Barham, an English humourist better known by his pen name Thomas Ingoldsby, was born in Canterbury in 1788. At seven years of age he lost his father, who left him a small estate, part of which was the manor of Tappington, so frequently mentioned in the Legends.

At nine he was sent to St Paul's school, but his studies were interrupted by an accident which shattered his arm and partially crippled it for life. Thus deprived of the power of bodily activity, he became a great reader and diligent student. In 1807 he entered Brasenose College, Oxford, intending at first to study for the profession of the law. Circumstances, however, induced him to change his mind and to enter the church.

In 1813 he was ordained and took a country curacy and married in the following year. He was moved to Snargate in 1817, whilst continuing to live at Warehorne, but suffered a serious accident in 1819. The enforced rest giving him the opportunity to write.
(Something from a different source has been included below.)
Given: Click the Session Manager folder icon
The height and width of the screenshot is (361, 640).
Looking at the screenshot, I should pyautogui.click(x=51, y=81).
In 1821 he was removed to London on obtaining the appointment of minor canon of St Paul's cathedral. Three years later he became one of the priests in ordinary of the King's Chapel Royal, and was appointed to a city living. In 1826 he first contributed to Blackwood's Magazine; and on the establishment of Bentley's Miscellany in 1837 he began to furnish the series of grotesque metrical tales known as The Ingoldsby Legends.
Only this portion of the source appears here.